4) The I.S.M. Code and seaworthiness - conclusion

Of course, unseaworthiness-based liability for I.S.M. violations will arise only where the
violation is proven by the claimant to have caused the cargo loss, damage or delay. But the mere
fact that the I.S.M. Code now applies as an international standard defining the specifics of safe
management and pollution prevention for most merchant tonnage, means that there is now a new
and demanding international criterion of seaworthiness in maritime law. The stringent
reporting requirements of the Code will also make available to lawyers, judges and arbitrators in
maritime disputes, including cargo claims, much more documentary evidence on the issues of
vessel seaworthiness and due diligence on the part of both shipboard and shoreside personnel.
ISM, as a new and far-reaching benchmark, with the voluminous paper trail which it
engenders, can be expected to change considerably the tenour, and in many cases the outcome, of
cargo litigation and arbitration around the world.
304



Prof. William Tetley, Q.C.
Faculty of Law
McGill University
Montreal, Quebec, Canada

e-mail: william.tetley@mcgill.ca
website: http://tetley.law.mcgill.ca/

303
Port State Control is the system whereby the authorities of a State responsible for marine safety are empowered
to inspect vessels entering its ports, even if they do not fly the flag of that State, in order to identify ships not
complying with applicable norms, especially with respect to safety. Port State Control is typically governed by an
international agreement, such as the Paris Memorandum of Understanding (Paris MOU) of July 1, 1982 (binding
most European countries and a few others, including Canada) or the Tokyo MOU of December 2, 1993, in force
April 1994 (binding many States in the Asia-Pacific region and also including Canada).

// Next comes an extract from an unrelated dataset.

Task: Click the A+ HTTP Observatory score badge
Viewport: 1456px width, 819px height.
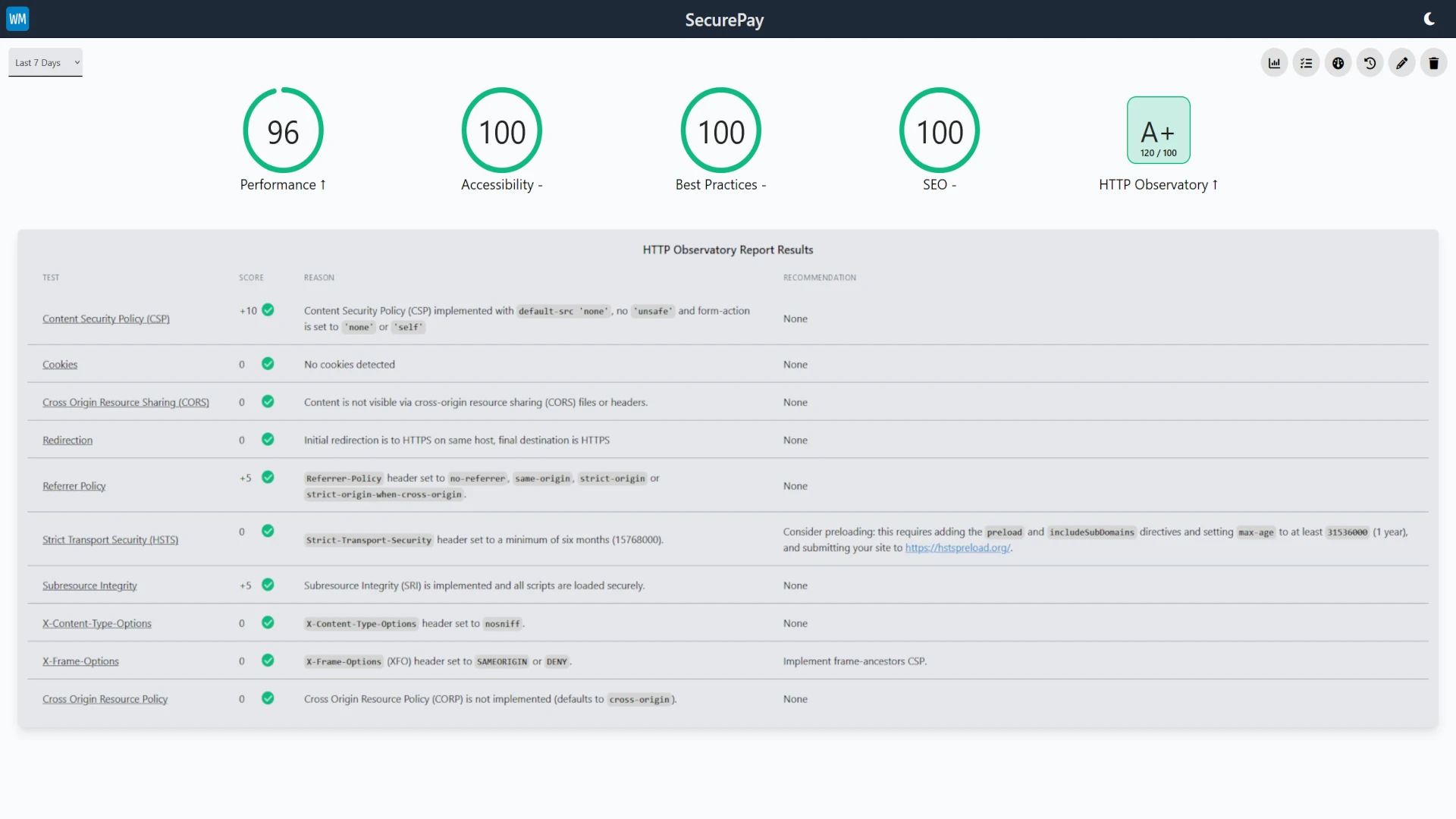Action: [1158, 130]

Other Port State Control
MOUs exist for various other regions of the world, including the Caribbean, the Mediterranean, Latin America,
West Africa and the Indian Ocean. These MOUs typically confer powers of detention on the port states party to
them in respect of vessels inspected and found wanting in their compliance with national or international standards,
such as the I.S.M. Code. See also A.J. Rodriguez & M.C. Hubbard, supra at pp. 1615-1616, concerning the
Vancouver Declaration of 1998 on enforcement of the Code by signatories of the Tokyo and Paris MOUs and also
outlining enforcement measures taken by the European Union. The United States, although not party to any Port
State Control MOU, nevertheless vigorously enforces the I.S.M. Code through the U.S. Coast Guard by boardings,
inspections, detentions and denial of port entry. See Matthew Marshall, Port State Detentions what message for
insurers?, an unpublished lecture delivered to the Insurance Institute of London, January 12, 1999 at p. 9 (on file
with the author); Rodriguez & Hubbard, supra at pp.1613-1615.
304
See Laurie C. Sahatjian, the ISM Code: A Brief Overview (1998) 29 JMLC 405 at p.. 409: The ISM Code can
be employed to a company's benefit or detriment. A responsible company will use its ISM Code documentation to
establish that it is a responsible operator committed to identifying problems and promptly correcting them. On the
other hand, an irresponsible company lacking a commitment to ISM Code compliance will merely lay a road map to
non-compliance for regulators, prosecutors, and possibly civil litigants to follow.